Heute tummeln sich alle paar Jahre neue Player auf dem Markt und die Datenträger unterscheiden sich oftmals dann "nur noch" in einzelnen Bereichen. Ein solcher, wesentlicher Bereich ist der Controller:
da wird von Samsung-SSDs berichtet, die im Test der absolute Hammer waren (im Blick auf Schreib-/Lesegeschwindigkeit) und das anschl. selbst gekaufte Exemplar hatte einen neueren, verschlimmbesserten Controller, der die ansonsten identische Hardware ausgebremst hat.

Und so würdige auch diesen Test:
es ist interessant zu sehen, daß es einige Geräte bis deutlich über die Werksvorgaben schaffen.
Aber leider ist das eine recht spezielle Gruppe, die nachher rauskommt und übrig bleibt, sodaß deren Nachfolger in 6-12 Monaten schon wieder ganz andere Eigenschaften aufweisen werden.

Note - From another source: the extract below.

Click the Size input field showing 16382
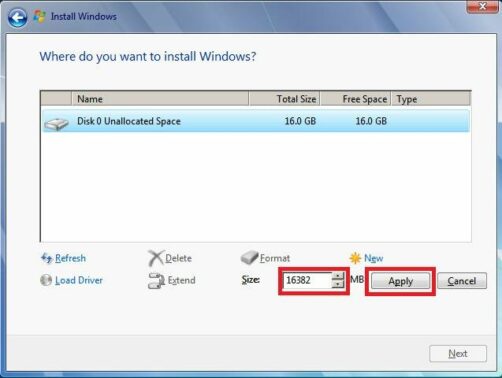307,280
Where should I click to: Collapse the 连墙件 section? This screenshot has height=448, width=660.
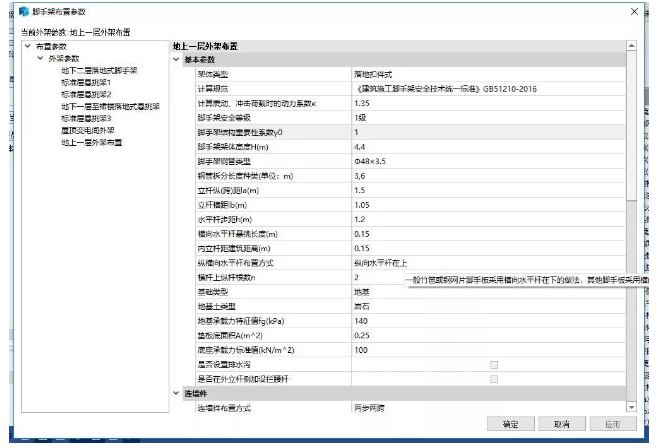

Ein interessantes Testszenario wäre für mich daher folgendermaßen aufgebaut, um die Zuverlässigkeit zu testen:
durch anonymen Kauf werden regelmäßig neu erscheinende Platten der verschiedenen Hersteller demselben Dauertest unterzogen. Erst wenn x% (z. B. 80% oder mehr) der Geräte den Test über die angegebene Zeit/die angegebenen Ziele schaffen, wäre das für mich ein Indiz (kein Garant) der Zuverlässigkeit.

ja, ich schreibe absichtlich nach den alten Rechtschreibregeln!